Jarring and distressing and . . . oddly thrilling? I don’t know what I’m feeling. At this exact moment, I’m watching a large, seemingly sentient spider offer Sophie a handkerchief for her to dry her eyes with.
Maybe I should be questioning my sanity, but how can I doubt what’s right in front of me?
I start to laugh again, my new default reaction to any information I don’t quite know how to process. Because how the hell else am I supposed to process this?
I can’t stop laughing. It’s cathartic. A strange, exhilarating release.
Sophie glances over at me and joins me in my laughter, though I don’t think she understands what we’re laughing at. I guess I don’t, either.
This makes it all the funnier.
Soon I’m hunched over the table, holding on to it to steady myself so I don’t fall to the ground in hysterics.
Sophie clutches her sides, her cheeks turning red.
Finally, she catches her breath for long enough to ask me, “What are we laughing at?”
I shrug.
This is also, apparently, hilarious.
We laugh until we’re both on the floor. Sophie’s spider and a few other spider friends who’ve emerged from under furniture and who knows where else congregate by her feet. They vibrate, their bodies bouncing, legs shaking. It’s like they’re mimicking her movement. Or they’re also laughing.
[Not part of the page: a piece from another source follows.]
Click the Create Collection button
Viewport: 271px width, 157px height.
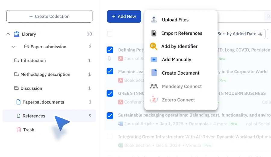coord(49,16)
“You know,” she says, “I don’t really think I’m hungry at all. Are you?”
“No, actually,” I say, “I’m not.”
She pulls herself to stand. “I’m going to put this all away. You can have it another time.”
“Okay. Thank you.”
“I’m not hungry,” she says. “But I do want a slice of cake. Is that all right?”
She shows me a small iced loaf.
“Yes,” I say. “What is it?”
“Lemon cake,” she says. “I have some pomegranate seeds we can put on top. Would you like some?”
Ten minutes later we’re on the couch eating the lemon loaf with two forks. She has the tray on her lap, and I’ve got the bottle of rum between my knees.
“So, guessing you’re not actually in real estate?” I ask.
“Well, it is my land,” she says.
“The town knows?” Their reactions are starting to make a whole lot of sense now.
“Oh, yes,” she says. “Everyone in Rowan. No one outside. Well, there are rumors, I’m sure. Were rumors. Long time ago. Occasionally outsiders would show up at my hut. Throw stones.”
I laugh. “Yeah, your hut.”
“Oh, I’m not being funny,” she says. “Remember that hut in the woods? I used to live there! I’ve been in the house for—I don’t know—only about ninety years? The man who built it, a terribly arrogant railroad tycoon, outright stole my land. He did not much care for me bringing this to his attention. He did not much care for me. But as I’ve said to you before, things have a way of working themselves out.”
I decide not to ask how exactly things worked themselves out.
“No one bothers me anymore, really,” she says. “They know better.”
Not going to ask any follow-ups about that, either.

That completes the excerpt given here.